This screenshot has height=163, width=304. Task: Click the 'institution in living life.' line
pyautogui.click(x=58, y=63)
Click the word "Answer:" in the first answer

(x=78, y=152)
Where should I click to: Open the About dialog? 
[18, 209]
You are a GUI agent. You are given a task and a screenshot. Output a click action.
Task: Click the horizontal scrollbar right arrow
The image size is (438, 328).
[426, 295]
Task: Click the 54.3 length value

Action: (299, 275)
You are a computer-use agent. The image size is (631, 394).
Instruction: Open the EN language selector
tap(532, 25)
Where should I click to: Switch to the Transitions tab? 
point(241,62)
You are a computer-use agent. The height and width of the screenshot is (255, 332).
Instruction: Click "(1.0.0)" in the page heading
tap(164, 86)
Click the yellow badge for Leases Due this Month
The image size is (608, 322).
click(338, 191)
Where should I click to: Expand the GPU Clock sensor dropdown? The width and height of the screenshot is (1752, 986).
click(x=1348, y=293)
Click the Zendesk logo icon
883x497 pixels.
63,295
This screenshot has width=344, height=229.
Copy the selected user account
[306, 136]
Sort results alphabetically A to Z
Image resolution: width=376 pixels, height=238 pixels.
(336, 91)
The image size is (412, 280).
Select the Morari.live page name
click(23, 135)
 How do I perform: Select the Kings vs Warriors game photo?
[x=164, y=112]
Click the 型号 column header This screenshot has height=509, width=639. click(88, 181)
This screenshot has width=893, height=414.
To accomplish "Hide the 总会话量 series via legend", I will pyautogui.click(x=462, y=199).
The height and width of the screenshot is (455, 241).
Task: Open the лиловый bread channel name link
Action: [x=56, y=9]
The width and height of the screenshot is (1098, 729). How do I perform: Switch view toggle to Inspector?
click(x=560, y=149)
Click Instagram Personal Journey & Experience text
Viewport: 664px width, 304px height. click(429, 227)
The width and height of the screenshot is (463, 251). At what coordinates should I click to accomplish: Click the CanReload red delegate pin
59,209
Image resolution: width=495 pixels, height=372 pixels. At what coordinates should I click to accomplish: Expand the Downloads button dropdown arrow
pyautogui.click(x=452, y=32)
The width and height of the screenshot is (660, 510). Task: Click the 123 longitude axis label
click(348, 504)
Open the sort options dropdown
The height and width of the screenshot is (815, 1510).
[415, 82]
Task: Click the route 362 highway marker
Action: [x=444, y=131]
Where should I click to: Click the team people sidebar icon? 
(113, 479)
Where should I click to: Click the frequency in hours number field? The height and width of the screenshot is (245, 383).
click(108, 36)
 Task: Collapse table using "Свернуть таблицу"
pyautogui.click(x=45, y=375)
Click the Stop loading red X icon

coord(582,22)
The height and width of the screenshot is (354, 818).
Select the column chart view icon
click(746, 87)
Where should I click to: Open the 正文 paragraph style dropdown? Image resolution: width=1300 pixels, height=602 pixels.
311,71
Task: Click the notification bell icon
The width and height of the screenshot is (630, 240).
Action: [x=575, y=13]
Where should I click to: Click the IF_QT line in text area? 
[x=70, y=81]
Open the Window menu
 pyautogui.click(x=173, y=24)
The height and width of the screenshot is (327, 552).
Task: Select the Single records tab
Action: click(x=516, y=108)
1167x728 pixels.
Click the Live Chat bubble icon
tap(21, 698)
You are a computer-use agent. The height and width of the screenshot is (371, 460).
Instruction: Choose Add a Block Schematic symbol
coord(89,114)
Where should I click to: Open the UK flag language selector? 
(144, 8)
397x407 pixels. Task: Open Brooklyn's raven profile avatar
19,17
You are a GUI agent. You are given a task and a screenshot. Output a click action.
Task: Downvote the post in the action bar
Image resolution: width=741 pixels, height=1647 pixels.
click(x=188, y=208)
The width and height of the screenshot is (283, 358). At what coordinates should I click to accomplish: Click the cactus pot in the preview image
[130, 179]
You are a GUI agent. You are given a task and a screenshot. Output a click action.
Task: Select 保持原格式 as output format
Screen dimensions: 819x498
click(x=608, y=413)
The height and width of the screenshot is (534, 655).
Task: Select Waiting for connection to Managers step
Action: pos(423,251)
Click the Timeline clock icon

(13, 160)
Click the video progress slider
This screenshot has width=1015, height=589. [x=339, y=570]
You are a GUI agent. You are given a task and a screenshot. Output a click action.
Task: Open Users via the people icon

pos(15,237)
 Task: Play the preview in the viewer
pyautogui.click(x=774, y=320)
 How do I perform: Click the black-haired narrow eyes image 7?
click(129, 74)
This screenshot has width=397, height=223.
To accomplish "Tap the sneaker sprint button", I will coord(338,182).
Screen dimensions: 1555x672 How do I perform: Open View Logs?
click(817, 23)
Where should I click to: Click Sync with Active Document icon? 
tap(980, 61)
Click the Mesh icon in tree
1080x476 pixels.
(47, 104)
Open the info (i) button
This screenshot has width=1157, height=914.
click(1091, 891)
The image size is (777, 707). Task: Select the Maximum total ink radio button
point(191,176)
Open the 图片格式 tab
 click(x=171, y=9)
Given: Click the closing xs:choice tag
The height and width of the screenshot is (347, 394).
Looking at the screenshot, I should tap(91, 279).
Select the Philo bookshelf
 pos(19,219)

-------------------------

● TASK DESCRIPTION: Print all of the entries above again, line by line, with every character unchanged.

● CORRECT RESPONSE:
This screenshot has height=163, width=304. Task: Click the 'institution in living life.' line
pyautogui.click(x=58, y=63)
Click the word "Answer:" in the first answer

(x=78, y=152)
Where should I click to: Open the About dialog? 
[18, 209]
You are a GUI agent. You are given a task and a screenshot. Output a click action.
Task: Click the horizontal scrollbar right arrow
The image size is (438, 328).
[426, 295]
Task: Click the 54.3 length value

Action: (299, 275)
You are a computer-use agent. The image size is (631, 394).
Instruction: Open the EN language selector
tap(532, 25)
Where should I click to: Switch to the Transitions tab? 
point(241,62)
You are a computer-use agent. The height and width of the screenshot is (255, 332).
Instruction: Click "(1.0.0)" in the page heading
tap(164, 86)
Click the yellow badge for Leases Due this Month
The image size is (608, 322).
click(338, 191)
Where should I click to: Expand the GPU Clock sensor dropdown? The width and height of the screenshot is (1752, 986).
click(x=1348, y=293)
Click the Zendesk logo icon
883x497 pixels.
63,295
This screenshot has width=344, height=229.
Copy the selected user account
[306, 136]
Sort results alphabetically A to Z
Image resolution: width=376 pixels, height=238 pixels.
(336, 91)
The image size is (412, 280).
Select the Morari.live page name
click(23, 135)
 How do I perform: Select the Kings vs Warriors game photo?
[x=164, y=112]
Click the 型号 column header This screenshot has height=509, width=639. click(88, 181)
This screenshot has width=893, height=414.
To accomplish "Hide the 总会话量 series via legend", I will pyautogui.click(x=462, y=199).
The height and width of the screenshot is (455, 241).
Task: Open the лиловый bread channel name link
Action: [x=56, y=9]
The width and height of the screenshot is (1098, 729). How do I perform: Switch view toggle to Inspector?
click(x=560, y=149)
Click Instagram Personal Journey & Experience text
Viewport: 664px width, 304px height. click(429, 227)
The width and height of the screenshot is (463, 251). At what coordinates should I click to accomplish: Click the CanReload red delegate pin
59,209
Image resolution: width=495 pixels, height=372 pixels. At what coordinates should I click to accomplish: Expand the Downloads button dropdown arrow
pyautogui.click(x=452, y=32)
The width and height of the screenshot is (660, 510). Task: Click the 123 longitude axis label
click(348, 504)
Open the sort options dropdown
The height and width of the screenshot is (815, 1510).
[415, 82]
Task: Click the route 362 highway marker
Action: [x=444, y=131]
Where should I click to: Click the team people sidebar icon? 
(113, 479)
Where should I click to: Click the frequency in hours number field? The height and width of the screenshot is (245, 383).
click(108, 36)
 Task: Collapse table using "Свернуть таблицу"
pyautogui.click(x=45, y=375)
Click the Stop loading red X icon

coord(582,22)
The height and width of the screenshot is (354, 818).
Select the column chart view icon
click(746, 87)
Where should I click to: Open the 正文 paragraph style dropdown? Image resolution: width=1300 pixels, height=602 pixels.
311,71
Task: Click the notification bell icon
The width and height of the screenshot is (630, 240).
Action: [x=575, y=13]
Where should I click to: Click the IF_QT line in text area? 
[x=70, y=81]
Open the Window menu
 pyautogui.click(x=173, y=24)
The height and width of the screenshot is (327, 552).
Task: Select the Single records tab
Action: click(x=516, y=108)
1167x728 pixels.
Click the Live Chat bubble icon
tap(21, 698)
You are a computer-use agent. The height and width of the screenshot is (371, 460).
Instruction: Choose Add a Block Schematic symbol
coord(89,114)
Where should I click to: Open the UK flag language selector? 
(144, 8)
397x407 pixels. Task: Open Brooklyn's raven profile avatar
19,17
You are a GUI agent. You are given a task and a screenshot. Output a click action.
Task: Downvote the post in the action bar
Image resolution: width=741 pixels, height=1647 pixels.
click(x=188, y=208)
The width and height of the screenshot is (283, 358). At what coordinates should I click to accomplish: Click the cactus pot in the preview image
[130, 179]
You are a GUI agent. You are given a task and a screenshot. Output a click action.
Task: Select 保持原格式 as output format
Screen dimensions: 819x498
click(x=608, y=413)
The height and width of the screenshot is (534, 655).
Task: Select Waiting for connection to Managers step
Action: pos(423,251)
Click the Timeline clock icon

(13, 160)
Click the video progress slider
This screenshot has width=1015, height=589. [x=339, y=570]
You are a GUI agent. You are given a task and a screenshot. Output a click action.
Task: Open Users via the people icon

pos(15,237)
 Task: Play the preview in the viewer
pyautogui.click(x=774, y=320)
 How do I perform: Click the black-haired narrow eyes image 7?
click(129, 74)
This screenshot has width=397, height=223.
To accomplish "Tap the sneaker sprint button", I will coord(338,182).
Screen dimensions: 1555x672 How do I perform: Open View Logs?
click(817, 23)
Where should I click to: Click Sync with Active Document icon? 
tap(980, 61)
Click the Mesh icon in tree
1080x476 pixels.
(47, 104)
Open the info (i) button
This screenshot has width=1157, height=914.
click(1091, 891)
The image size is (777, 707). Task: Select the Maximum total ink radio button
point(191,176)
Open the 图片格式 tab
 click(x=171, y=9)
Given: Click the closing xs:choice tag
The height and width of the screenshot is (347, 394).
Looking at the screenshot, I should tap(91, 279).
Select the Philo bookshelf
 pos(19,219)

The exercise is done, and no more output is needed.